History

Imperial Japanese Navy
- Name: Cha-215
- Builder: Tokushima Joint Shipbuilding Co., Ltd., Tokushima
- Laid down: 13 January 1944
- Launched: 1944
- Completed: 15 August 1944
- Commissioned: 15 August 1944
- Decommissioned: 30 November 1945
- Home port: Saiki Tokuyama (from 10 June 1945)
- Fate: released to the Ministry of Transportation, 1 January 1948

Japan Maritime Safety Agency
- Acquired: 20 August 1948
- Renamed: Minesweeper No. 215 (MS-16), 20 August 1948 Minesweeper Special No. 215 (MS-16), 20 October 1949 Tomozuru (MS-16), 1 December 1951
- Fate: transferred to Japan Maritime Self-Defense Force, 1 July 1954

Japan Maritime Self-Defense Force
- Acquired: 1 July 1954
- Decommissioned: 31 March 1962
- Renamed: Tomozuru (MSI-693), 1 September 1957
- Fate: unknown

General characteristics
- Class & type: No.1-class submarine chaser
- Displacement: 130 long tons (132 t) standard
- Length: 29.20 m (95 ft 10 in) overall
- Beam: 5.65 m (18 ft 6 in)
- Draught: 1.97 m (6 ft 6 in)
- Propulsion: 1 × intermediate diesel; shingle shaft, 400 bhp (300 kW);
- Speed: 11.0 knots (20.4 km/h; 12.7 mph)
- Range: 1,000 nmi (1,900 km; 1,200 mi) at 10.0 kn (18.5 km/h; 11.5 mph)
- Complement: 32
- Armament: 1 × 13.2 mm machine gun; 22 × depth charges; 1 × dunking hydrophone; 1 × simple sonar;

= Japanese submarine chaser Cha-215 =

Cha-215 or No. 215 (Japanese: 第二百十五號驅潜特務艇) was a No.1-class auxiliary submarine chaser of the Imperial Japanese Navy that served during World War II.

==History==
She was laid down on 13 January 1944 at the Tokushima shipyard of Tokushima Joint Shipbuilding Co., Ltd. (徳島合同造船株式會社) and launched later in the year. She was completed and commissioned on 15 August 1944, fitted with armaments at the Kure Naval Arsenal, and assigned to the Saiki Defense Unit, Kure Naval District. In December 1944, Captain Shunji Inuchi (井内 俊治) was appointed as commanding officer and on 10 June 1945, she was assigned to the Tokuyama Defense Force, Kure Naval District.
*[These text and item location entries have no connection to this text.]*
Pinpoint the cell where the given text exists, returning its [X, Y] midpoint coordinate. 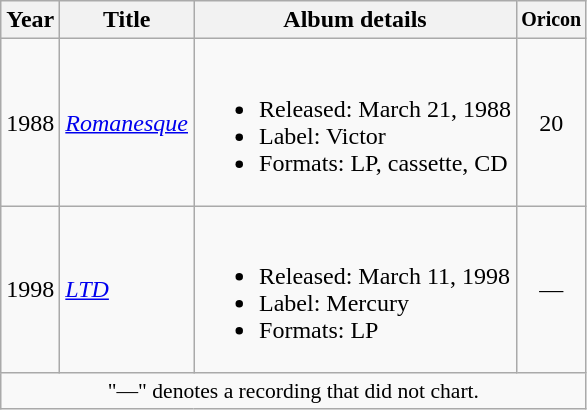
20 [552, 122]
Released: March 11, 1998Label: MercuryFormats: LP [356, 290]
Year [30, 20]
Romanesque [127, 122]
Album details [356, 20]
LTD [127, 290]
— [552, 290]
Oricon [552, 20]
Released: March 21, 1988Label: VictorFormats: LP, cassette, CD [356, 122]
Title [127, 20]
"—" denotes a recording that did not chart. [294, 391]
1988 [30, 122]
1998 [30, 290]
Search for the cell housing the specified text and yield its (X, Y) center coordinate. 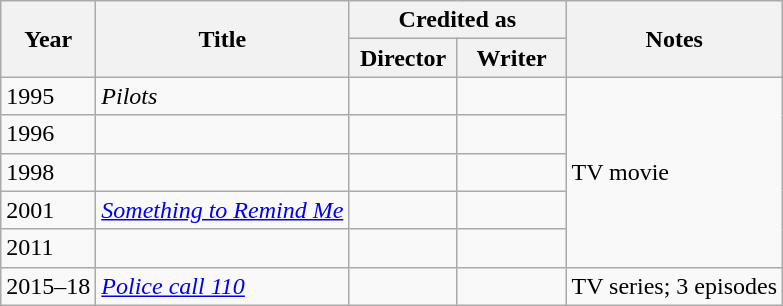
TV movie (674, 172)
Credited as (458, 20)
2001 (48, 210)
Director (404, 58)
Notes (674, 39)
2015–18 (48, 286)
TV series; 3 episodes (674, 286)
Year (48, 39)
Something to Remind Me (222, 210)
1996 (48, 134)
1995 (48, 96)
Title (222, 39)
Pilots (222, 96)
1998 (48, 172)
2011 (48, 248)
Writer (512, 58)
Police call 110 (222, 286)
She mostly conducted patrol and minesweeping duties in and around Saiki, Ōita and later Tokuyama. Cha-215 survived the war and was decommissioned on 30 November 1945.

On 1 December 1945, she was demobilized and enrolled as a minesweeper by the occupation forces. On 1 January 1948, she was released to the Ministry of Transportation. On 20 August 1948, she was assigned to the Japan Maritime Safety Agency, a sub-agency of the Ministry of Transportation, and designated on 20 August 1948 as Minesweeper No. 215 (MS-16). On 20 October 1949, she was re-designated as Minesweeper Special No. 215 (MS-16) and on 1 December 1951 she was assigned the name Tomozuru (ともづる) (MS-16). On 1 July 1954, she was transferred to the newly created Japan Maritime Self-Defense Force and re-designated on 1 September 1957 as Tomozuru (MSI-693). She was delisted on 31 March 1962.